Durchwachsen. Etwas wo ich allerdings kaum mit mir verhandeln lasse, ist Schlaf. Ich fühle mich am wohlsten, wenn ich um 11 Uhr ins Bett gehe, vorher noch etwas lese und gut in den Schlaf komme und um 6.30 Uhr aufstehe. Meinen Schlaf schütze ich auch während der Drehzeiten. Allerdings vergesse ich da manchmal, genug zu trinken. An solchen Interviewtagen wie heute, wenn überall Wasserflaschen rumstehen, fülle ich nach, was ich an 364 Tagen nicht getrunken habe.

Du hast als Co-Produzentin am Film «Embrace» mitgearbeitet – einer Dokumentation, die Frauen zu einem positiveren Körperbild verhelfen soll. Woher kommt dein Interesse an diesem Thema? Ist es Mitgefühl?

Nein. Ich bin gar kein mitfühlender Mensch, haha, nein. Die Verurteilung des eigenen Körpers ist einfach so ein perfider Brainfuck, vor dem niemand gefeit ist. Mein eigener selbstgemachter Druck betrifft heute zwar nicht mehr meinen Körper, aber ich musste mich anstrengen, diesen Dingen zu entwachsen.

In der Schule hatte ich wie die meisten um mich herum grosse Komplexe und Ansprüche an meinen Körper: Bei mir war es vielleicht nicht der dicke Bauch, aber dafür – was weiss ich – eine kleine Oberweite, lange Haare an den Armen, grosse Zähne. Letzteres fiel mir durch einen Kommentar meiner Freundin zum ersten Mal auf. Es hat mich ewig lange nicht losgelassen, obwohl sie selbst es nicht böse gemeint und sofort wieder vergessen hat. Das ist es eben: Wir fürchten den Blick der anderen, der oft viel weniger streng ist als unser eigener. ALLES taugt für einen Komplex, wenn man sich davon in den Bann ziehen lässt. Es ist so wichtig und erleichternd zu verstehen: Das ist einfach nicht so relevant. Statt Muskeltraining für die Schönheit ist oft mentales Training für die Selbstakzeptanz sinnvoller.

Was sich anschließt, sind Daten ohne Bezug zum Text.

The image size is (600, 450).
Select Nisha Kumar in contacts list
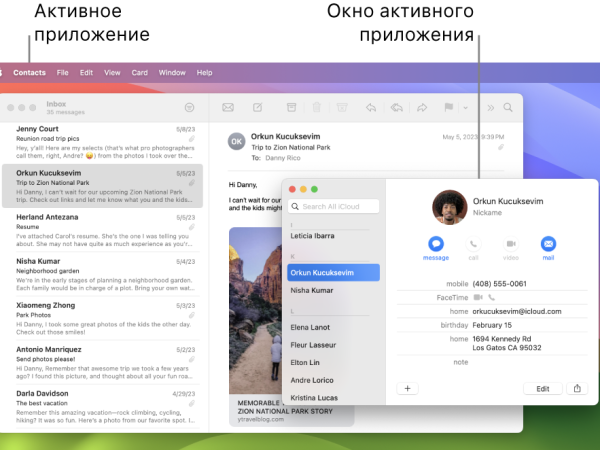pyautogui.click(x=312, y=290)
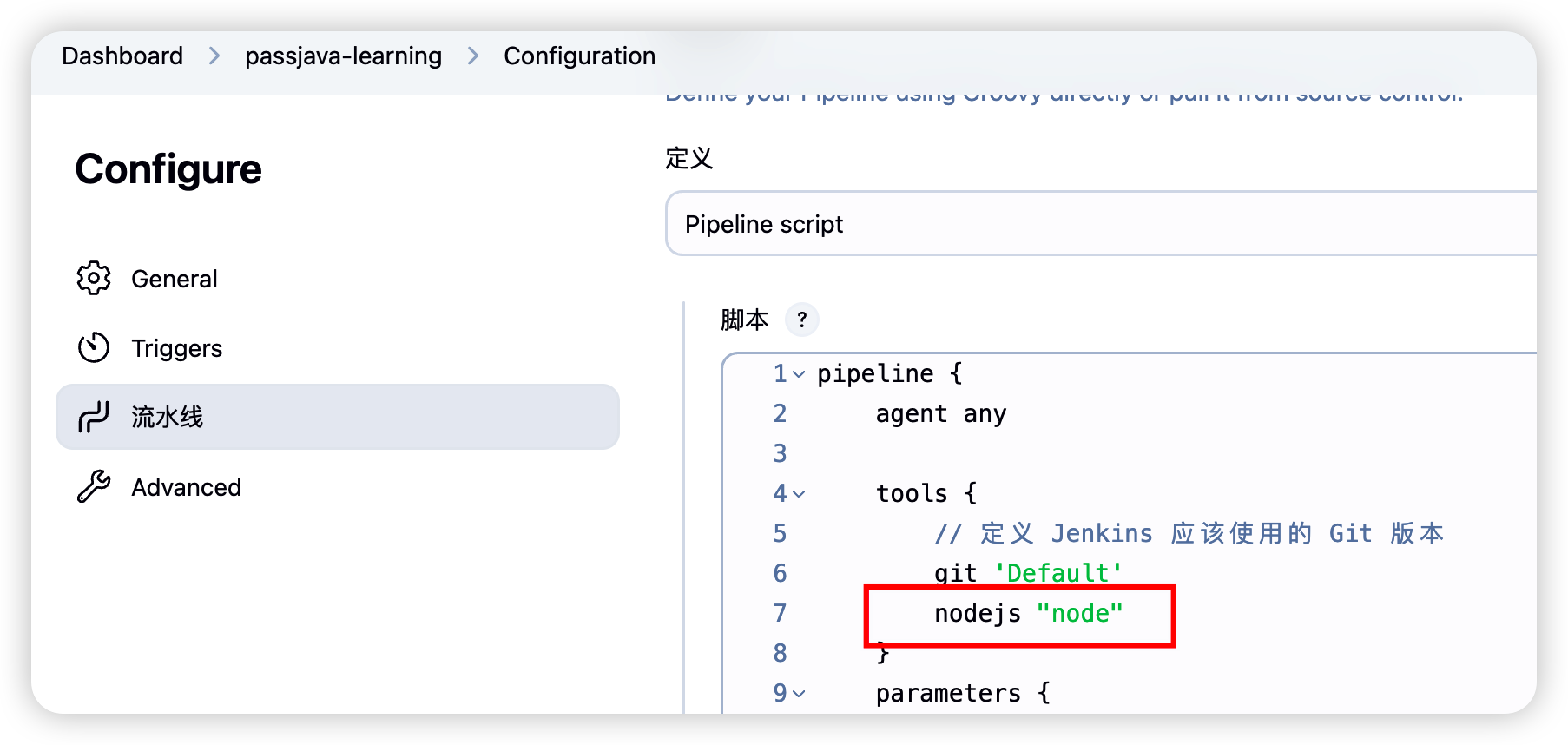Collapse the parameters block on line 9
Viewport: 1568px width, 745px height.
[x=800, y=695]
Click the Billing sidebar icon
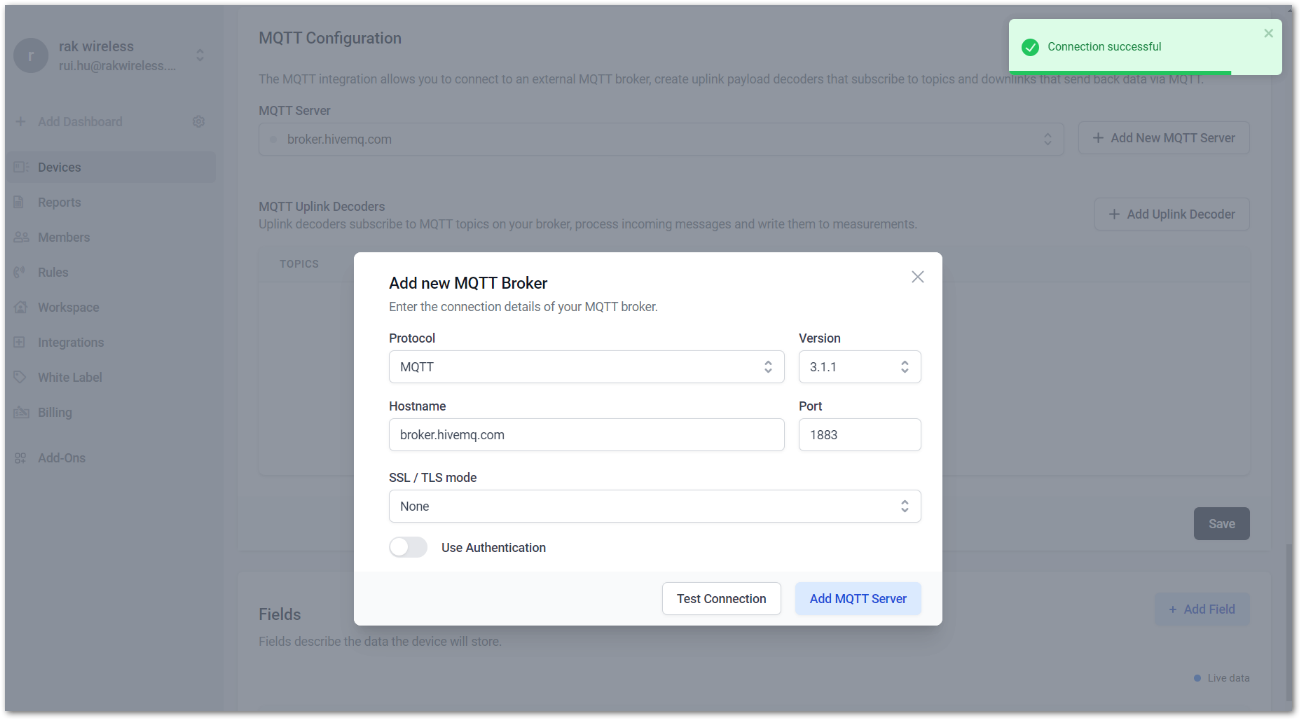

Hast du nie Angst, vor der Kamera komplett blöd auszusehen?

Extrem selten. Und solche Gedanken werden dann innerhalb von Zehntelsekunden über Bord katapultiert. Als Humorist darf ich auch gar nicht so denken. Die Nudel muss im Gesicht hängen und du musst über die Klopapierrolle stolpern und im Dreck landen. Ich finde, Humor macht sexy. Der Witz muss immer wichtiger sein, als geil auszusehen.

Vielen Dank für das Gespräch.

Gut gegen Nordwind: Die Geschichte

Wenn Nordwind weht, schläft Emmi Rothner schlecht. In diesen Nächten schreibt sie mit Leo Leike, weil der eben «gut gegen Nordwind ist».

Ihre Email-Beziehung ist das Ergebnis eines Tippfehlers. Als Emmi ein Zeitschriftenabo kündigen möchte, landet ihre Email statt bei ‘Like’ bei dem Linguisten Leo Leike, der prompt antwortet. Die scharfsinnigen und witzigen Dialoge führen von Worten wie «passiv aggressiver Idiot» schnurstracks in eine Verliebtheit. Denn der Raum von völliger Fremdheit ermöglicht es beiden, sich so zu zeigen, wie sie wirklich sind, schonungslos offen und unverstellt. Fremdheit wird zu Vertrautheit.

Gesehen haben sich Emmi und Leo nie. Sollen sie? Was macht das mit ihren Leben? Und können die gesendeten, empfangenen und gespeicherten Gefühle einer echten Begegnung standhalten?